Only the lines below from the one containing "View the list" to the one containing "Click the Parallels Help list icon" should be repeated, both included and unchanged.
┌─ Data extract
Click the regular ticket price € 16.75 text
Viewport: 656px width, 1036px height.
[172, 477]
└─
┌─ Data extract
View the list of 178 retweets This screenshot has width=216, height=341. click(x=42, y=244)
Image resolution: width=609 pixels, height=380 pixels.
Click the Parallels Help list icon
└─
Task answer:
View the list of 178 retweets This screenshot has width=216, height=341. click(x=42, y=244)
Image resolution: width=609 pixels, height=380 pixels.
Click the Parallels Help list icon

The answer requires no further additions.